Long Beach, California, June 11, 2019 – The Organizing Committee of the International Conference on Machine Learning (ICML) announced today that the Best Paper Award 2019 has gone to the authors of the publication "Challenging Common Assumptions in the Unsupervised Learning of Disentangled Representations". The research project is the result of a collaboration between scientists from the Max Planck Institute for Intelligent Systems, ETH Zurich, and Google Research Zurich. A total of 750 contributions were accepted at this year's ICML – one of the world's leading conferences in the field of machine learning. Best Paper Awards are a high distinction: they are only awarded to those whose research work will have the greatest impact in the respective field.
"This award shows that European scientists are at the forefront of modern AI research," says Bernhard Schölkopf, Director at the Max Planck Institute for Intelligent Systems in Tübingen and one of the world's leading researchers in the field of machine learning.
Francesco Locatello, a Ph.D. student at both MPI-IS and ETH Zurich, Stefan Bauer, research group leader at MPI-IS, Gunnar Rätsch from ETH Zurich, Bernhard Schölkopf as well as Sylvain Gelly, Mario Lucic and Olivier Bachem, all three researchers at Google Research in Zurich, worked on the project.
In this collaboration, Francesco Locatello visited Google Research Zurich, where he worked closely with Olivier Bachem, a Research Scientist in the Brain team, to run large-scale experiments on Google's computing infrastructure
“It has been an amazing opportunity and we hope that the follow-up work will have similar success,” says lead author Locatello. "The collaboration with Google and the opportunity to use the infrastructure to train over 10.000 models has been a key advantage", he adds. "On a good desktop, this would have taken 2.5 years of continuous computation.”
In their research, the scientists are training a computer with many thousands of images. From this large data set, deep learning approaches aim to identify patterns. An example: the researchers feed the computer thousands of images showing colored objects of different shapes. There is green, red and blue for objects like squares, hearts, circular and rectangular shapes. The images used are very simple: they have only a few pixels and are two-dimensional.
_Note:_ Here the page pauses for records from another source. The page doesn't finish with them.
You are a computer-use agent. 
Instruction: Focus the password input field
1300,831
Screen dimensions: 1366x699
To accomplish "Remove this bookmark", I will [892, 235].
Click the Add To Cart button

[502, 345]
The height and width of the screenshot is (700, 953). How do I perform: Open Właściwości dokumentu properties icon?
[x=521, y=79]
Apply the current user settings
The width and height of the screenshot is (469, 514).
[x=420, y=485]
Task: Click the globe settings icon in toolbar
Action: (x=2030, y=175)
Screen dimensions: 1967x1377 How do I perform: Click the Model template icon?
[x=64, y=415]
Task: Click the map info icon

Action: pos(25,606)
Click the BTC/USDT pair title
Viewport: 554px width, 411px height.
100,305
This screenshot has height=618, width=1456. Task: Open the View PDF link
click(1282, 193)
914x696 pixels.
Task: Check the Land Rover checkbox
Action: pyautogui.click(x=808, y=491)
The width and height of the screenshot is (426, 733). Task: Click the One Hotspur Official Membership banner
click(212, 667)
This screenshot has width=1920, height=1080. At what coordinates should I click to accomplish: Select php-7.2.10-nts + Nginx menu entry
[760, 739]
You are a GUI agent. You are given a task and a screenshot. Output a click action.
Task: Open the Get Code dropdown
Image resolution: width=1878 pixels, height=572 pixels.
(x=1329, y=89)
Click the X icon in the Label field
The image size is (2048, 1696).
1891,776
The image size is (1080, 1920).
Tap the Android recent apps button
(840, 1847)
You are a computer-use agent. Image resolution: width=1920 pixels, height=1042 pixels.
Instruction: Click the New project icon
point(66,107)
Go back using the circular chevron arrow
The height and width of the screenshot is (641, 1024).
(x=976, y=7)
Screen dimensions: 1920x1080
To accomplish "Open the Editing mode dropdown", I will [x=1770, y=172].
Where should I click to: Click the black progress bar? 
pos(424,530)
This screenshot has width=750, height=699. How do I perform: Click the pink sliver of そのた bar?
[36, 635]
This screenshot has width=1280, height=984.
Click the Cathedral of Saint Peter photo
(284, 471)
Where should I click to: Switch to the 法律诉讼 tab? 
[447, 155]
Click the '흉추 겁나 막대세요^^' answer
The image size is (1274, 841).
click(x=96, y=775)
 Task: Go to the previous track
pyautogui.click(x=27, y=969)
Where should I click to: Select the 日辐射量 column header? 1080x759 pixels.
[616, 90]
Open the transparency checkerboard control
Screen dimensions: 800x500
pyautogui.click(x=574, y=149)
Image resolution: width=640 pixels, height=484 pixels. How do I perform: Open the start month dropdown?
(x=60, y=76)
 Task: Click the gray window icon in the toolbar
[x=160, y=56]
Imagine a setup where a robot arm is being. In one task, it should pick up red squares from a table. With enough trials and data, a deep neural network can be trained for the task. However, the machine fails if the researcher suddenly puts a yellow triangle on the table and asks it to lift that out. The machine cannot interpret a new pattern as such. It cannot transfer what it has learned before. "That is one of the key problems in AI", says Stefan Bauer, Research Group Leader at the Max Planck Institute for Intelligent Systems. "We don't want to have to train a new Deep Net for every new color and every new shape each and every time."
What is child's play for a person is difficult for a machine. It is hard for it to generalize between the building blocks, to understand that one is a triangle and the other a circle – solely based on the pictures it was previously shown. "It is difficult for the machine that scans millions of parameters and recognizes patterns from them to disentangle the properties of the objects in a lower dimensional embedding (what researchers call representations). When I now present the machine with a new shape and a new color, the system is confused. The ideal would be for the system to come to the conclusion itself, without me having to train it again." But Bauer and Locatello have to disappoint those high expectations. "The dream that a machine only learns from pictures, unsupervised, without any further information (such as information that there is a red square of certain size in the image ) – that is shown to be impossible". Again, a scientist is needed to give each picture additional information. "We are far from the machine drawing conclusions on its own. The field of machine learning is very much at the beginning of a long stretch that lays ahead before we reach this goal, and additional modeling assumptions are required."